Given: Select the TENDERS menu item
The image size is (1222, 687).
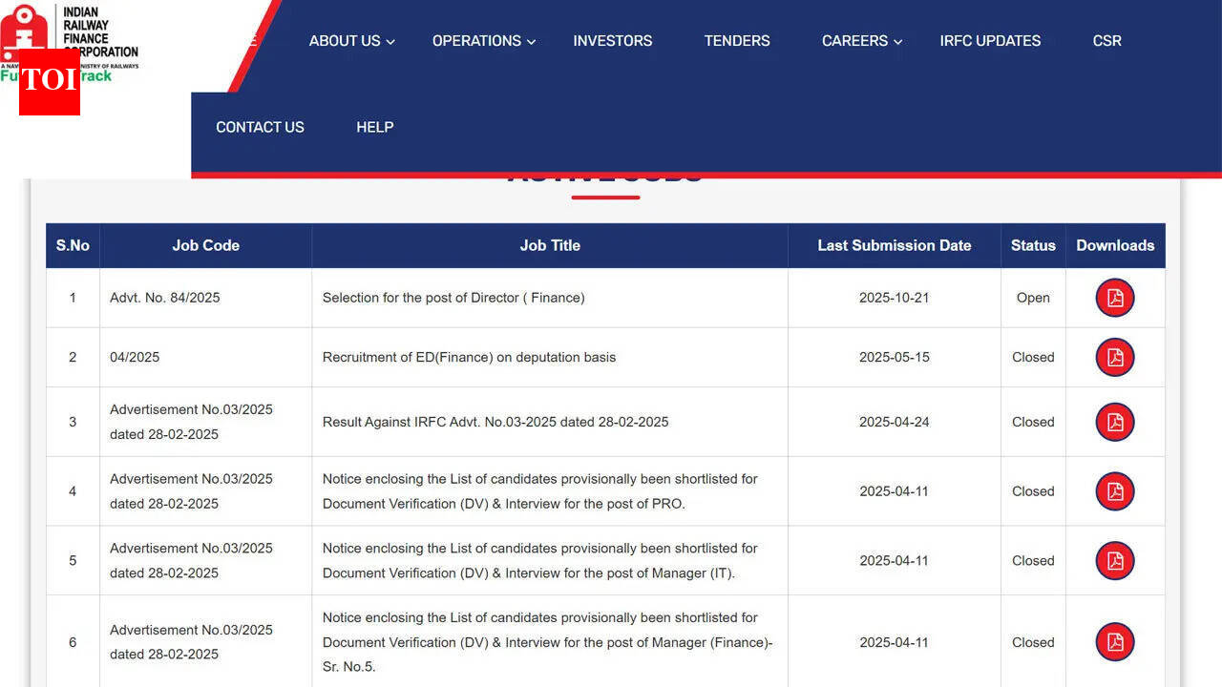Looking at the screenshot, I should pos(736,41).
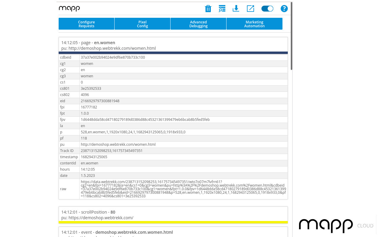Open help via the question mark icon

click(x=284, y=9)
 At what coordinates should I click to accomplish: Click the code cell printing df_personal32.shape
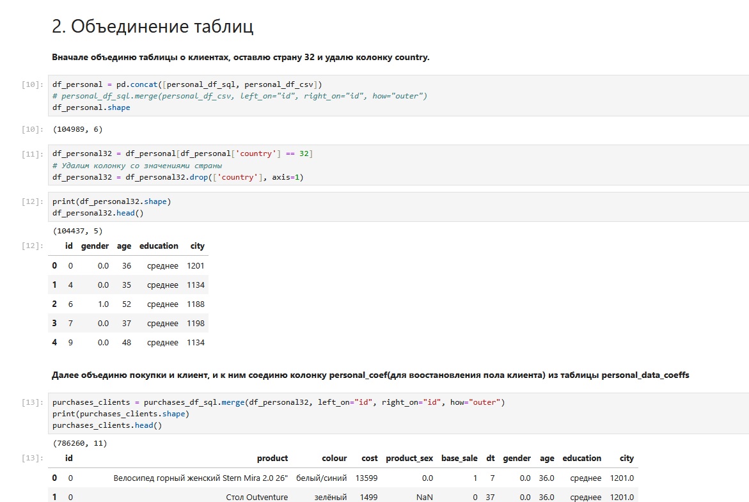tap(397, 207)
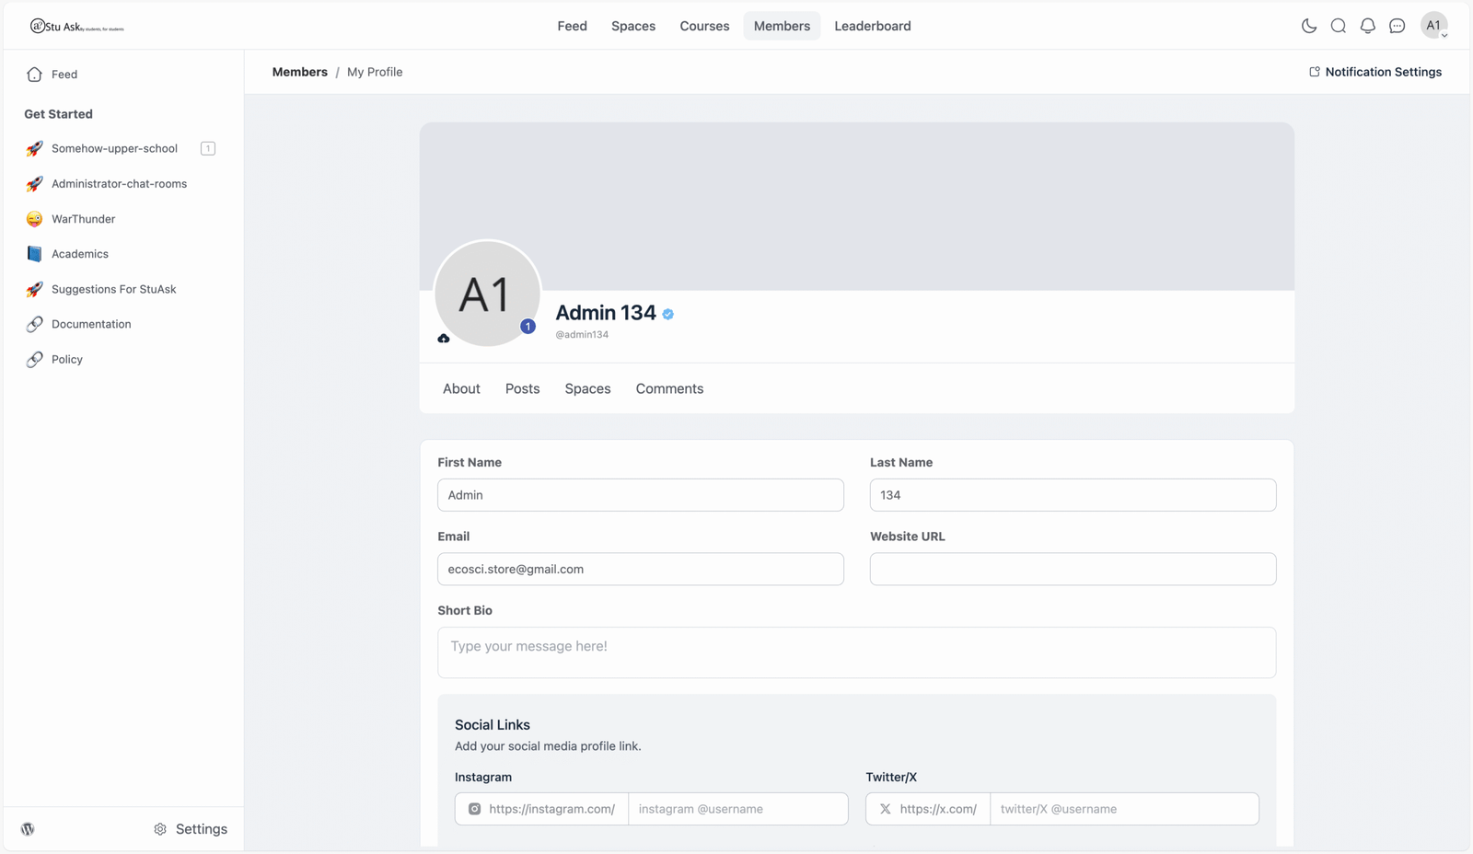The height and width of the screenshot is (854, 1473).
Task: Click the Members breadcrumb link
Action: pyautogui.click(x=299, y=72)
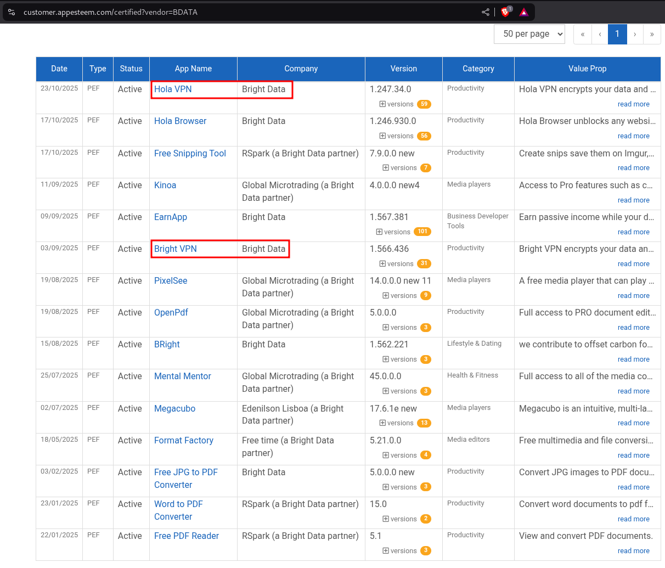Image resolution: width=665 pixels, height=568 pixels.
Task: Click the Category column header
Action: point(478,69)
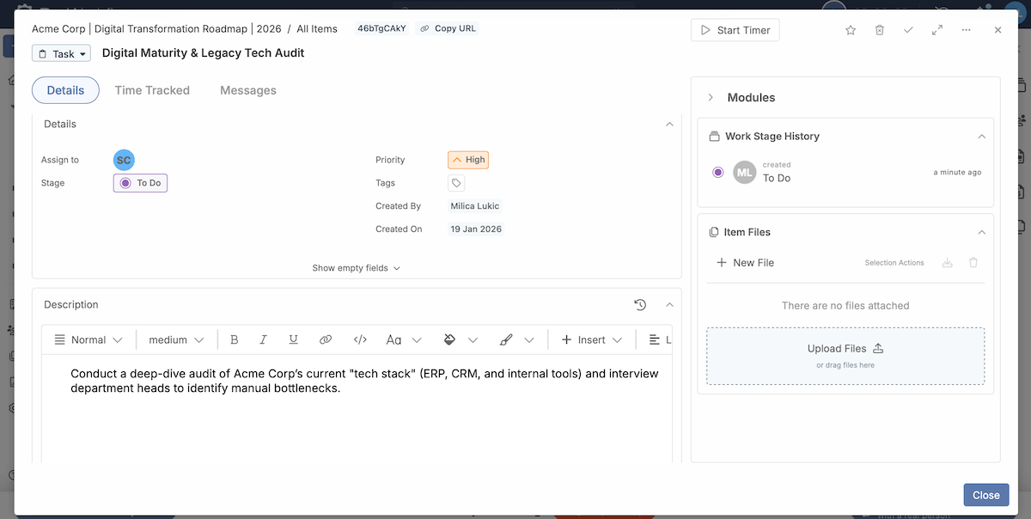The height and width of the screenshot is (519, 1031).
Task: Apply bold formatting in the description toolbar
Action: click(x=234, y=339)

::::::

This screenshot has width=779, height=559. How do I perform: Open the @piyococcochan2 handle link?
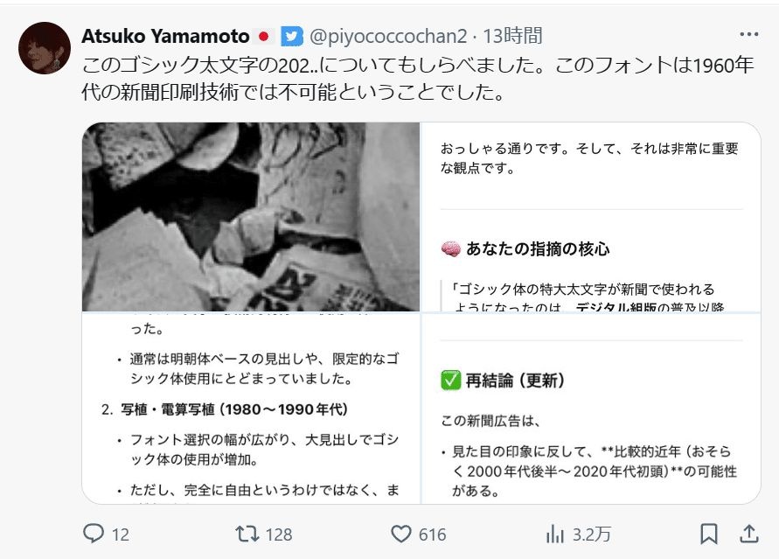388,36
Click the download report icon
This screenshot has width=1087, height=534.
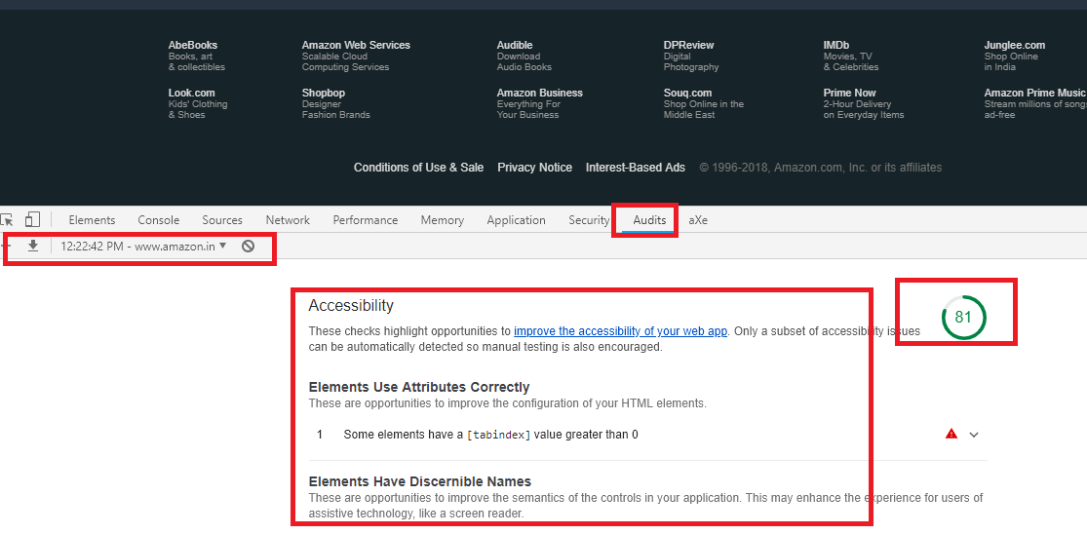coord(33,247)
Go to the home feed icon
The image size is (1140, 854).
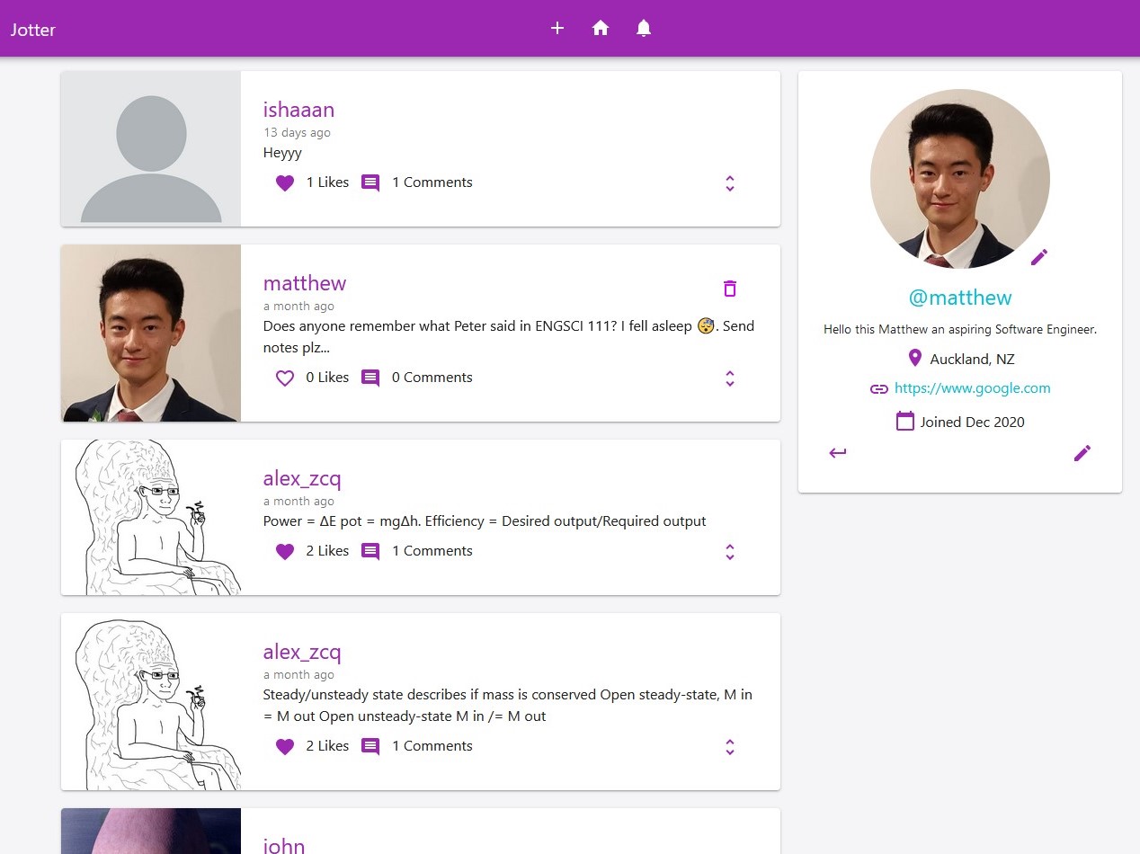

::::::

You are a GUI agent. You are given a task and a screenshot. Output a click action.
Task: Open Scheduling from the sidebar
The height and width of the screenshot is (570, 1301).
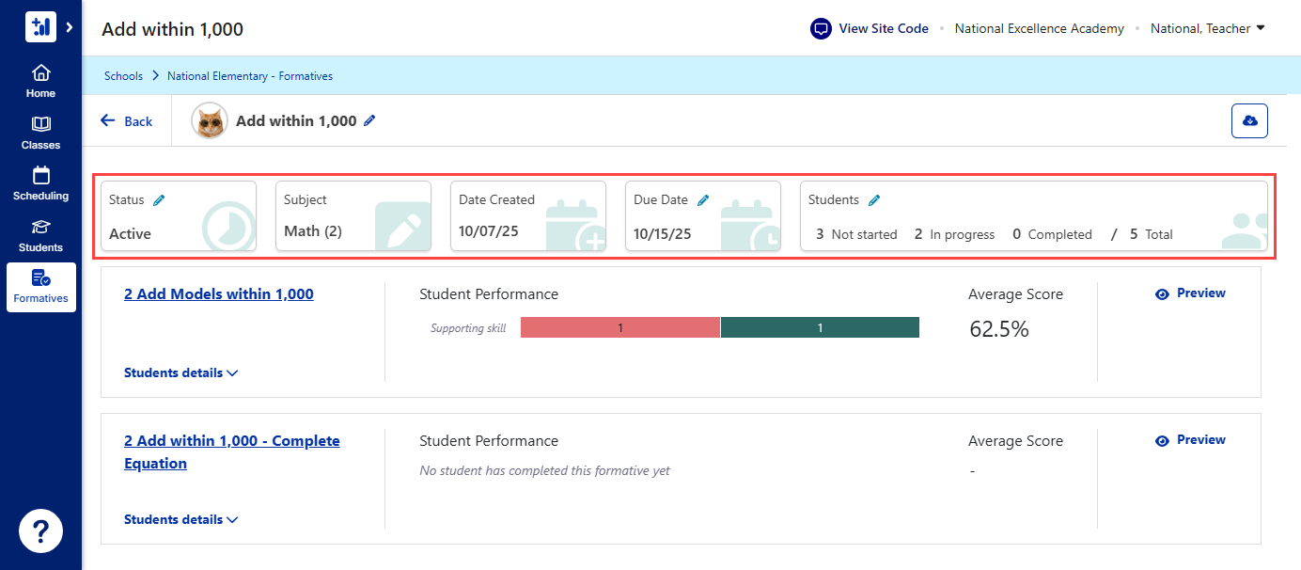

::::::

[REQUIRED ACTION] In the data above, take the line with "Click the download report icon", the line with "The image size is (1140, 854).", and every line between, and set them down exactly without pictures.

[SOLUTION TO THIS EXERCISE]
Click the download report icon
This screenshot has width=1087, height=534.
coord(33,247)
Go to the home feed icon
The image size is (1140, 854).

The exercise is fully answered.